CLUB Q SHOOTING MEMORIAL GROWS
Hart Van Denburg/CPR News
After a mass shooting at Club Q in Colorado Springs, a makeshift memorial grows outside the LGBTQ club on Monday, Nov. 28, 2022. Daniel Aston, Kelly Loving, Ashley Paugh, Derrick Rump and Raymond Green Vance were killed in the shooting.

A judge denied a request Friday to delay a preliminary hearing for the suspected Club Q shooter. 

The public defender's office had asked for more time to go over what they described as a "voluminous” and “overwhelming” amount of evidence in the case – including video footage of the entire shooting, according to prosecutors. That includes 5,000 pages of documents and more than a terabyte of digital files including 911 calls, surveillance video and witness interviews from the Nov. 19 shooting.

Defense Attorney Joseph Archambault said his team would not be able to review "even a small, tiny fraction" of the evidence shared by the District Attorney's office due to upcoming trials in other cases and the short amount of time between hearings.

"We will not be able to be constitutionally effective at that date," he said, referencing the preliminary hearing scheduled for Feb. 22, 2023.

Judge Michael McHenry emphatically denied the request, suggesting new counsel might be more effective if current representation was unable to get through the records.

"You're going to be here, and you're going to hear every word the witnesses in this case have to say," McHenry said. "And you will have the opportunity to cross-examine them."

The purpose of a preliminary hearing is to determine whether enough evidence exists to bind a defendant over for trial.

Fourth Judicial District Attorney Michael Allen agreed to share a list of witnesses with the defense more than two weeks prior to the scheduled hearing as well as a list of exhibits they plan to formally introduce in court.

McHenry also accepted a motion by the prosecution to file additional charges in the case this week, pushing the number to 317 total counts including first-degree murder, attempted murder and hate crimes. Allen said the new charges come from the identification of two more victims who survived the attack.

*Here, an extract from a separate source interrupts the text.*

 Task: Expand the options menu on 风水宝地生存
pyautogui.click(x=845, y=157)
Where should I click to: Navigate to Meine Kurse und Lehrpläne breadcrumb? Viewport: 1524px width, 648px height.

Anderson Alrdrich was in-court for the hearing. It is the suspect's second court appearance this week.

On Wednesday, a different judge denied a motion to hold the El Paso County Sheriff's Office in contempt of court for allegedly leaking information from sealed court documents to the media.

Aldrich is being held without bond for the killings of five people at an LGBTQ nightclub in Colorado Springs. At least 22 others were injured in the shooting.